» Goal:
Copy word for word the part of the items below that opens with the line containing "The height and width of the screenshot is (633, 1024)." and closes with the line containing "pyautogui.click(x=1152, y=156)".

Item position entries
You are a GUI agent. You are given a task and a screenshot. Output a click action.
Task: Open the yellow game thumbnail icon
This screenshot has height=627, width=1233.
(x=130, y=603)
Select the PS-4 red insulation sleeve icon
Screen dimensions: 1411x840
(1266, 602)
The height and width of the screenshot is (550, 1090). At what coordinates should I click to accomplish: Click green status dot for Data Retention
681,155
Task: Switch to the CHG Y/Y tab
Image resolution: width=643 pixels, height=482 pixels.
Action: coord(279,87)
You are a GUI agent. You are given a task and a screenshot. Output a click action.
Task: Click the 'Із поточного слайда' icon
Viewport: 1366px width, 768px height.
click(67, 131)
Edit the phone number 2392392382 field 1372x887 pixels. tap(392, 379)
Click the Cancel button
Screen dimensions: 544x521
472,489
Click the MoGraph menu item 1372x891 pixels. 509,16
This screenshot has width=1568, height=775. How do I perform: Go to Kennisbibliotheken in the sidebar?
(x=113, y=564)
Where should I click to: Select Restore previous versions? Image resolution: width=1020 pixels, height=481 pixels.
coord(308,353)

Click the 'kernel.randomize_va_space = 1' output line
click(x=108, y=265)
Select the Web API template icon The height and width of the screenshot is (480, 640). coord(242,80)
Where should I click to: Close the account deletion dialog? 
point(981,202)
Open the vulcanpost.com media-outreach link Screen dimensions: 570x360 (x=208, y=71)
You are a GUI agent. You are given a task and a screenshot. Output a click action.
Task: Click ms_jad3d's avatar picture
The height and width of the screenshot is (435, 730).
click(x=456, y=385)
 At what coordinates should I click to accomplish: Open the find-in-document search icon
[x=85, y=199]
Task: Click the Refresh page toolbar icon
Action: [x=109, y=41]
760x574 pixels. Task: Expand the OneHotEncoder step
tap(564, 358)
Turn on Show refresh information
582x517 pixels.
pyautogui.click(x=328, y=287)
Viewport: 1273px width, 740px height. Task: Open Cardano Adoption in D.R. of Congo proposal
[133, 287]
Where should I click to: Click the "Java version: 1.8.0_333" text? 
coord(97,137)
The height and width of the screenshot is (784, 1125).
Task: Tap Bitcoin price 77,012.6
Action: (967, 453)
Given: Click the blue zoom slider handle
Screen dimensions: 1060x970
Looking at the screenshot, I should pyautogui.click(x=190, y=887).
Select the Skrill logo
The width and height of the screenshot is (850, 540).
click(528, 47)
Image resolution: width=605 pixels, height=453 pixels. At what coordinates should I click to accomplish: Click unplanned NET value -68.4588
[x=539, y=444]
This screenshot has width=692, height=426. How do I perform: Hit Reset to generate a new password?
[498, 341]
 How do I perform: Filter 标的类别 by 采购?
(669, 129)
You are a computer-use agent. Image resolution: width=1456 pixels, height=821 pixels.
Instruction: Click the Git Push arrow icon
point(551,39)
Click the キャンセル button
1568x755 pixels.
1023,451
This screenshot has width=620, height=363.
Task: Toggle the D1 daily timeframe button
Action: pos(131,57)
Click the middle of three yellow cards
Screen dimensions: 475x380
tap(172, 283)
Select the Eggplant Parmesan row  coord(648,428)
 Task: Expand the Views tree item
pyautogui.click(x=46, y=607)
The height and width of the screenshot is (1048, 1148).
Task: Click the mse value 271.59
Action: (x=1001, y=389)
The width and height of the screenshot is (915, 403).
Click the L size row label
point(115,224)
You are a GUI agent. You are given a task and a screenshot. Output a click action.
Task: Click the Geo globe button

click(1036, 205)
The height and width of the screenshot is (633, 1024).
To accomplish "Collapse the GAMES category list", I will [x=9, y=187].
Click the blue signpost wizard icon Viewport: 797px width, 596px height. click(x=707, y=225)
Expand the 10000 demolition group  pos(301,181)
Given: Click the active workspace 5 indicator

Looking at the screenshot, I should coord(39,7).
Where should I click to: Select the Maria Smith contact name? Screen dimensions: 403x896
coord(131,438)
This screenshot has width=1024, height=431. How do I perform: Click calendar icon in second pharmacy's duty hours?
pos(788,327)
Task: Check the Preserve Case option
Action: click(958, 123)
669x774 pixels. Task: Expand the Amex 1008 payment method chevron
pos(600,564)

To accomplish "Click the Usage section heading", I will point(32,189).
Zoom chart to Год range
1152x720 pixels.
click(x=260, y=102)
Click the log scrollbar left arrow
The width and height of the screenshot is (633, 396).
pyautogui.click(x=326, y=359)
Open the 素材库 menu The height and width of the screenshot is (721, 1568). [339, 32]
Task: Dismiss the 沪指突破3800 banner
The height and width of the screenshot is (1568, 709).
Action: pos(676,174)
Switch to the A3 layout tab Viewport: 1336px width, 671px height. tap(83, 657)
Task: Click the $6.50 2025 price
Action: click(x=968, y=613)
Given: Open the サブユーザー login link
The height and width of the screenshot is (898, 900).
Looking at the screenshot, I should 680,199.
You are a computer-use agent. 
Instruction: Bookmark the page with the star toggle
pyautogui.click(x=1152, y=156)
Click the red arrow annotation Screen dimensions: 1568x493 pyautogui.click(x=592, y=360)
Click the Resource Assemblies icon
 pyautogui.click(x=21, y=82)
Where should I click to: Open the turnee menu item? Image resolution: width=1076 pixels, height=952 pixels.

» Full output:
The height and width of the screenshot is (633, 1024).
To accomplish "Collapse the GAMES category list", I will [x=9, y=187].
Click the blue signpost wizard icon Viewport: 797px width, 596px height. click(x=707, y=225)
Expand the 10000 demolition group  pos(301,181)
Given: Click the active workspace 5 indicator

Looking at the screenshot, I should coord(39,7).
Where should I click to: Select the Maria Smith contact name? Screen dimensions: 403x896
coord(131,438)
This screenshot has width=1024, height=431. How do I perform: Click calendar icon in second pharmacy's duty hours?
pos(788,327)
Task: Check the Preserve Case option
Action: click(958, 123)
669x774 pixels. Task: Expand the Amex 1008 payment method chevron
pos(600,564)

To accomplish "Click the Usage section heading", I will point(32,189).
Zoom chart to Год range
1152x720 pixels.
click(x=260, y=102)
Click the log scrollbar left arrow
The width and height of the screenshot is (633, 396).
pyautogui.click(x=326, y=359)
Open the 素材库 menu The height and width of the screenshot is (721, 1568). [339, 32]
Task: Dismiss the 沪指突破3800 banner
The height and width of the screenshot is (1568, 709).
Action: pos(676,174)
Switch to the A3 layout tab Viewport: 1336px width, 671px height. tap(83, 657)
Task: Click the $6.50 2025 price
Action: click(x=968, y=613)
Given: Open the サブユーザー login link
The height and width of the screenshot is (898, 900).
Looking at the screenshot, I should 680,199.
You are a computer-use agent. 
Instruction: Bookmark the page with the star toggle
pyautogui.click(x=1152, y=156)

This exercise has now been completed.